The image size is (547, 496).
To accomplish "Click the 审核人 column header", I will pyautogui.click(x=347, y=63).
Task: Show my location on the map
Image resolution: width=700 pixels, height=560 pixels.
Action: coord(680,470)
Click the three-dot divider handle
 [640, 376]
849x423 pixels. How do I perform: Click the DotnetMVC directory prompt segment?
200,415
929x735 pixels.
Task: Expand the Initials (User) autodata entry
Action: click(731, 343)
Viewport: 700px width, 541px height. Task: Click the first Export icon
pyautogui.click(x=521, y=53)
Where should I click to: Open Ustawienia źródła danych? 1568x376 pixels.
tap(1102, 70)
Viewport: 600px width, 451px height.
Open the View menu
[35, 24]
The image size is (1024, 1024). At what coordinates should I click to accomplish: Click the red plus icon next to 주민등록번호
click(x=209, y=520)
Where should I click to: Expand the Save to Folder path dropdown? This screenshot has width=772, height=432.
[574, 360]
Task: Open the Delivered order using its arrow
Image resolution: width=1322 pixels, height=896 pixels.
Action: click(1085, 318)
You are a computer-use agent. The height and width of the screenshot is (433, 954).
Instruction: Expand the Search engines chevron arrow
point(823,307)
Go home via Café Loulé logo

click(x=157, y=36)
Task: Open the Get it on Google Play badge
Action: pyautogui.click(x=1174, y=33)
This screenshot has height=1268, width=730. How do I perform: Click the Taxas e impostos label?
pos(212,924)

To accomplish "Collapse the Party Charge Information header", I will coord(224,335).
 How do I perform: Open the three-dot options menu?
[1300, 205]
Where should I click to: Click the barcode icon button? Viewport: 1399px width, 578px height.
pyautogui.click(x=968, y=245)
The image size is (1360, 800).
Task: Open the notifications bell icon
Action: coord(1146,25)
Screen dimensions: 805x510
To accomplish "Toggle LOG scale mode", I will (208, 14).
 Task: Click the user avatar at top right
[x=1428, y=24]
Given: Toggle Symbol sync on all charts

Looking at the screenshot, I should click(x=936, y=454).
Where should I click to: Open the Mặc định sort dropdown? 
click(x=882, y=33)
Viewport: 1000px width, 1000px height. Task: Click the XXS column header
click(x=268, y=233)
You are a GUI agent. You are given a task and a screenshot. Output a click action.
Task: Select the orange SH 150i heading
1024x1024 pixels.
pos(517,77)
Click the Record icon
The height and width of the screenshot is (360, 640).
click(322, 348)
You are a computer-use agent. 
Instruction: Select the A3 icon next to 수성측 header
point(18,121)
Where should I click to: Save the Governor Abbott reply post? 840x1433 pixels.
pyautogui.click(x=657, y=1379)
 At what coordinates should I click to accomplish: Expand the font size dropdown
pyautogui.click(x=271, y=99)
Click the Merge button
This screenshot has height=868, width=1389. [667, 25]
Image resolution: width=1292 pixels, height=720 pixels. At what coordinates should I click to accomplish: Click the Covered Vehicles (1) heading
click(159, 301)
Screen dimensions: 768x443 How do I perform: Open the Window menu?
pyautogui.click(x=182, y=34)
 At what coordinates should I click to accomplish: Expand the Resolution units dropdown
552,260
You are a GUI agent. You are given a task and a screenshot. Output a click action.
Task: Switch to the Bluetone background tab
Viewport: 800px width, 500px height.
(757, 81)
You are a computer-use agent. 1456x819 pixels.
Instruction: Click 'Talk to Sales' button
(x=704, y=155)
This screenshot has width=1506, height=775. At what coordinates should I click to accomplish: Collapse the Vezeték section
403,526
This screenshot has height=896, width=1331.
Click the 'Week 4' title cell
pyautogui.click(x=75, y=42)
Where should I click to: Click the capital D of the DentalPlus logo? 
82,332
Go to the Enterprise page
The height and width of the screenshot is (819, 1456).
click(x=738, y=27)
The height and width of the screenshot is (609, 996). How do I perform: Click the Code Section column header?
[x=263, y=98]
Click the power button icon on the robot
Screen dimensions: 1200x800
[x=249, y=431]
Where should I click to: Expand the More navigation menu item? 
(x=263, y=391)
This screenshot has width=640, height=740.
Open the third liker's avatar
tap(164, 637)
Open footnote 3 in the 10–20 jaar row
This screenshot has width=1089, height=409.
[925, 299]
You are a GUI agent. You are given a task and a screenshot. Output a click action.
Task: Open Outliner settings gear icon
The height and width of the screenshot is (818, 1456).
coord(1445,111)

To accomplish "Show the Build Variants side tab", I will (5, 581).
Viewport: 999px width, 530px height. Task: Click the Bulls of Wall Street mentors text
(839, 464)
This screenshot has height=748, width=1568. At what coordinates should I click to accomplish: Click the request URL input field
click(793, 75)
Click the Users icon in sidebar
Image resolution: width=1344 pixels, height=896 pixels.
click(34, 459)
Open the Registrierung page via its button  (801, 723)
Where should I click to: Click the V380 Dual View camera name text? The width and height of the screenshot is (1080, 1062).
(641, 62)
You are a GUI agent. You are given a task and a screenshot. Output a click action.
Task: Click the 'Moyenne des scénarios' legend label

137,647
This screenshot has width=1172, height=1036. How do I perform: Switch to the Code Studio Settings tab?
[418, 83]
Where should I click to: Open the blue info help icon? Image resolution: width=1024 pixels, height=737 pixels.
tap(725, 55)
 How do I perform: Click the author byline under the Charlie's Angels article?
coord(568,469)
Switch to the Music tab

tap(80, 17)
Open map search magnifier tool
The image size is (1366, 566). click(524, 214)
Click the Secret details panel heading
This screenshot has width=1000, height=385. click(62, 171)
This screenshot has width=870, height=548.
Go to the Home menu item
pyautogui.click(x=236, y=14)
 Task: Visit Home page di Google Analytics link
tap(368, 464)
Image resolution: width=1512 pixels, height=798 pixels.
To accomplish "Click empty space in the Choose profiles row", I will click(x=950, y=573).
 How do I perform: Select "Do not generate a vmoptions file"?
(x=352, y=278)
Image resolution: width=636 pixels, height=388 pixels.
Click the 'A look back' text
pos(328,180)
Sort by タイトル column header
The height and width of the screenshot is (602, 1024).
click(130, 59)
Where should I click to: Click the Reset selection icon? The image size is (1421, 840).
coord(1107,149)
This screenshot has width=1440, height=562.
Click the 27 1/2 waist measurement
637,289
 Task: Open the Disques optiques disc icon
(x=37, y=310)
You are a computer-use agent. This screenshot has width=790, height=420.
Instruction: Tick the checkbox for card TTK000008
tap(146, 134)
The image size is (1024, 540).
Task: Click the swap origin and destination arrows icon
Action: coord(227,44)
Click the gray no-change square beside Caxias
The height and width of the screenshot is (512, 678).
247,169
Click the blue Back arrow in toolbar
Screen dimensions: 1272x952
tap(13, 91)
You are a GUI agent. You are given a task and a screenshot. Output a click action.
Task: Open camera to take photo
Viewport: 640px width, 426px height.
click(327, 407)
================================
> [Work request]:
Go back to the listing above. Copy word for word the lines from the one with "Open the third liker's avatar" through the one with "Image resolution: width=1512", and nothing more.

> [Solved problem]:
Open the third liker's avatar
tap(164, 637)
Open footnote 3 in the 10–20 jaar row
This screenshot has width=1089, height=409.
[925, 299]
You are a GUI agent. You are given a task and a screenshot. Output a click action.
Task: Open Outliner settings gear icon
The height and width of the screenshot is (818, 1456).
coord(1445,111)

To accomplish "Show the Build Variants side tab", I will (5, 581).
Viewport: 999px width, 530px height. Task: Click the Bulls of Wall Street mentors text
(839, 464)
This screenshot has height=748, width=1568. At what coordinates should I click to accomplish: Click the request URL input field
click(793, 75)
Click the Users icon in sidebar
Image resolution: width=1344 pixels, height=896 pixels.
click(34, 459)
Open the Registrierung page via its button  (801, 723)
Where should I click to: Click the V380 Dual View camera name text? The width and height of the screenshot is (1080, 1062).
(641, 62)
You are a GUI agent. You are given a task and a screenshot. Output a click action.
Task: Click the 'Moyenne des scénarios' legend label

137,647
This screenshot has width=1172, height=1036. How do I perform: Switch to the Code Studio Settings tab?
[418, 83]
Where should I click to: Open the blue info help icon? Image resolution: width=1024 pixels, height=737 pixels.
tap(725, 55)
 How do I perform: Click the author byline under the Charlie's Angels article?
coord(568,469)
Switch to the Music tab

tap(80, 17)
Open map search magnifier tool
The image size is (1366, 566). click(524, 214)
Click the Secret details panel heading
This screenshot has width=1000, height=385. click(62, 171)
This screenshot has width=870, height=548.
Go to the Home menu item
pyautogui.click(x=236, y=14)
 Task: Visit Home page di Google Analytics link
tap(368, 464)
Image resolution: width=1512 pixels, height=798 pixels.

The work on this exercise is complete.